Involve your child in making the schedule. Children are more likely to accept a study schedule that they have been involved in setting up than one that has been imposed upon them. Help your child be realistic in the amount of time scheduled.
Help With Study Goals
Children who have daily study goals are more organized, focused and motivated during study sessions. The reason is that study goals provide something specific to strive for. Encourage your child to:
Develop goals based on homework assignments.
Three or four small goals that your child can attain one by one work better than one large goal. Check off each goal as it is completed. Every time your child checks off a goal, it will give him or her a sense of accomplishment and satisfaction. This helps provide the incentive to keep going.
Promote studying for under-standing.
When children understand what they study, they remember it more easily than if they simply memorize it. Guide your child in these ways.

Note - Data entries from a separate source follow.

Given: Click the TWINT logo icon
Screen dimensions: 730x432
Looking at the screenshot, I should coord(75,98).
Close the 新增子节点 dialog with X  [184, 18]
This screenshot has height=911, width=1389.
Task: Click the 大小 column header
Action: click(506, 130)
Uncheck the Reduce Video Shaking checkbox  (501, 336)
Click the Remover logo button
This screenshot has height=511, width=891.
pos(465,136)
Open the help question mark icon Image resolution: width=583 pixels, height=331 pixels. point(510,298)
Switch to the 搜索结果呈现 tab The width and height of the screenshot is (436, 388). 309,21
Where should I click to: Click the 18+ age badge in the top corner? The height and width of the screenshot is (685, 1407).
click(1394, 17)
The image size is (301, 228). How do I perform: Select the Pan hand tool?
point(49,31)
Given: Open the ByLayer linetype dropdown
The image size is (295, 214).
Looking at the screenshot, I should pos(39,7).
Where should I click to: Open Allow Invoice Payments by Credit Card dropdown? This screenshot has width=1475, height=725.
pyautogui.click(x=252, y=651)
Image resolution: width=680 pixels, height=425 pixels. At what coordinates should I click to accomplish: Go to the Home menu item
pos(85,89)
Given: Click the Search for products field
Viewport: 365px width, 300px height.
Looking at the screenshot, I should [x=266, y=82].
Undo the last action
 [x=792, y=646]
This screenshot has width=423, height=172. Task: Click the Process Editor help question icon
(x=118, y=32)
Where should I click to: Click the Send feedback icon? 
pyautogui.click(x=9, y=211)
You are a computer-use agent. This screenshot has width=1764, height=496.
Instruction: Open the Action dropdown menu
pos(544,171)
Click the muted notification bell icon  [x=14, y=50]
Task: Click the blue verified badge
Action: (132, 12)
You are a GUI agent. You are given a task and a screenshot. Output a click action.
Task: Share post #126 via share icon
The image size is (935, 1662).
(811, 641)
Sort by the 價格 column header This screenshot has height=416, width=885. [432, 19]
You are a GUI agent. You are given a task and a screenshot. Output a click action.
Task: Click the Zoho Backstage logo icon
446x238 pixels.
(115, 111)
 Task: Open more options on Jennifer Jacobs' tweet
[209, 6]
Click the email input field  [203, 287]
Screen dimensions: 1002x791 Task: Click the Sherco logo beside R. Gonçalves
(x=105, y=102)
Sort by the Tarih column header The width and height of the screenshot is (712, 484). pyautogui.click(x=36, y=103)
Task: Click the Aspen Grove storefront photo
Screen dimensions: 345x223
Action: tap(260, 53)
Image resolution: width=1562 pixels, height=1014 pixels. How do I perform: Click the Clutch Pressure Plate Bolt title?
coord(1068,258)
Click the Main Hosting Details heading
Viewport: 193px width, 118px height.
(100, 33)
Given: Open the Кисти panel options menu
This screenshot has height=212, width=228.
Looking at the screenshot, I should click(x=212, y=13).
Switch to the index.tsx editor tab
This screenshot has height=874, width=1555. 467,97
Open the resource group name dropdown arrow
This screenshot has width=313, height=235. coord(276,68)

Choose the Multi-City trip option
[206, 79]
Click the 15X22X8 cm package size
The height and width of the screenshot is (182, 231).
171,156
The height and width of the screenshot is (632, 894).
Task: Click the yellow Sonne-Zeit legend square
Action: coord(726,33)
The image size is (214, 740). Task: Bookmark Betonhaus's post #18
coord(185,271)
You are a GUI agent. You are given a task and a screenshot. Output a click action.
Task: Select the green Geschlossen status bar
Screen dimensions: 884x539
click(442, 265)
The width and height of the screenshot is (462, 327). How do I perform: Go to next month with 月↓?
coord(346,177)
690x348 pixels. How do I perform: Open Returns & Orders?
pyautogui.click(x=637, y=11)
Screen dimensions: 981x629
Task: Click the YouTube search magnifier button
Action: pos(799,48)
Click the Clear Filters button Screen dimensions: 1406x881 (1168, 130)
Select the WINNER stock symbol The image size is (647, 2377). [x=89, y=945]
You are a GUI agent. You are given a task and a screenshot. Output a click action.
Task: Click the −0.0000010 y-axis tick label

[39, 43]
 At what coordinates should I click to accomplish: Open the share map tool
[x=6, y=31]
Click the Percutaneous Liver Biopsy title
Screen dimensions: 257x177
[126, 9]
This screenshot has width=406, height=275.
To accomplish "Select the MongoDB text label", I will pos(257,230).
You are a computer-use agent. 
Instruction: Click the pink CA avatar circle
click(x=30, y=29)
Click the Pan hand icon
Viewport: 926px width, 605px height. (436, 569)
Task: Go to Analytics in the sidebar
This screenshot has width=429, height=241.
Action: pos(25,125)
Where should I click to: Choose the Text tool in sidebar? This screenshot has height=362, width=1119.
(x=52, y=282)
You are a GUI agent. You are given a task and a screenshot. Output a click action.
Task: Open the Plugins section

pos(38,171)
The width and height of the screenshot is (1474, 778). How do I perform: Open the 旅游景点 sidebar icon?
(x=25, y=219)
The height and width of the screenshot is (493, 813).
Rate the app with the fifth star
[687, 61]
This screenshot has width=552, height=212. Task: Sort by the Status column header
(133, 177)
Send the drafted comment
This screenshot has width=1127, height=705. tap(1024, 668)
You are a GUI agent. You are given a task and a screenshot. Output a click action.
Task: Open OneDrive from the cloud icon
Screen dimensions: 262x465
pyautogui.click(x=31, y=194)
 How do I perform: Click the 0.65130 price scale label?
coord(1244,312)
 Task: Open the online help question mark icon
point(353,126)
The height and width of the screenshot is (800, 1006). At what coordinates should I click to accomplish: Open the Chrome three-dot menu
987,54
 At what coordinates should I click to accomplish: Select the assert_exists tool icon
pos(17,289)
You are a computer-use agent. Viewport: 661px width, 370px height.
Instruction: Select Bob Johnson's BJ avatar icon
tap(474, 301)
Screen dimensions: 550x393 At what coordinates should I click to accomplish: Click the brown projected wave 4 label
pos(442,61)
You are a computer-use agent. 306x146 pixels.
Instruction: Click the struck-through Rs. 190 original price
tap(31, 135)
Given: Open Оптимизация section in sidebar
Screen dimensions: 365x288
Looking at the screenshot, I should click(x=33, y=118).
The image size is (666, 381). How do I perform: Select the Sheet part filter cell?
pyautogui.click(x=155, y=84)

Begin each study session with the assignments that are most difficult to learn and understand. Use the "survey-read-resurvey" procedure. Tell your child first to survey for the main ideas in the chapter. Reading the introduction and summary to the chapter and any study questions that might be listed at the beginning or end of the chapter can do this. Once your child gains an understanding of the main ideas, he or she should carefully read the chapter. Finally, have your child look back through or resurvey the chapter and try to further understand and remember the main ideas and important details.
Think about what is being studied and figure out a "point of view."
For example, when studying weather, or more specifically rain, encourage your child to form an opinion about what causes rain. Once a point of view is determined, your child can then decide what information or evidence supports and does not support that point of view.
While it may seem time-consuming and awkward at first, once your child learns how to make up and seek answers to questions while studying, the task becomes more interesting, fun, and more understandable and meaningful. It is not critical which questions your child asks. But it is essential that he or she ask questions because this will promote an active, involved, and thinking approach to studying.
Outlining is one way of summarizing. The simplest way to outline is to use the textbook headings and subheadings, listing the major points covered underneath each heading.
Note taking is another summarizing technique that has been found to be very helpful in fostering understanding and remembering.
The benefits of note taking are that your child not only summarizes what is studied but also is involved in translating what is being studied into his or her own words.
Underlining or highlighting important key ideas, facts, and details to be remembered also can be helpful.
Organize important facts and information into categories whenever possible. The process of putting things into categories can help your child recognize, understand, and remember essential information.
Take a few minutes at regular intervals to reflect on what was just learned.
When doing this, your child may want to talk about what was learned or write notes about it. If your child understands what was just studied, he or she will be able to visualize it and talk intelligently about it during reflection time. If not, encourage your child to reread or restudy the material.
A child who receives recognition for academic achievement is much more likely to want to excel in school. Thus, focus on what your child does right - that is, look for achievements. Remember that a major key to improving your child's school success is making him or her feel successful. Train yourself to look for the good things your child does - look for success. Let your child know you like it and encourage it. If you focus on, expect and recognize success, you will get more of it.
While it's important to recognize and pay attention to your child's achievements, you should focus recognition and attention on those accomplishments that are new or challenging to your child. Excessive recognition for everything, no matter how trivial, can result in your recognition losing its worth or value for encouraging your child to learn and try new things.
Two Final Tips
Consider the time you have to help, and pick those techniques you have the time and energy to direct and supervise.
Always save time after each session, at the end of a week or at another scheduled time for you and your child to look at what has been accomplished and take pride in those accomplishments.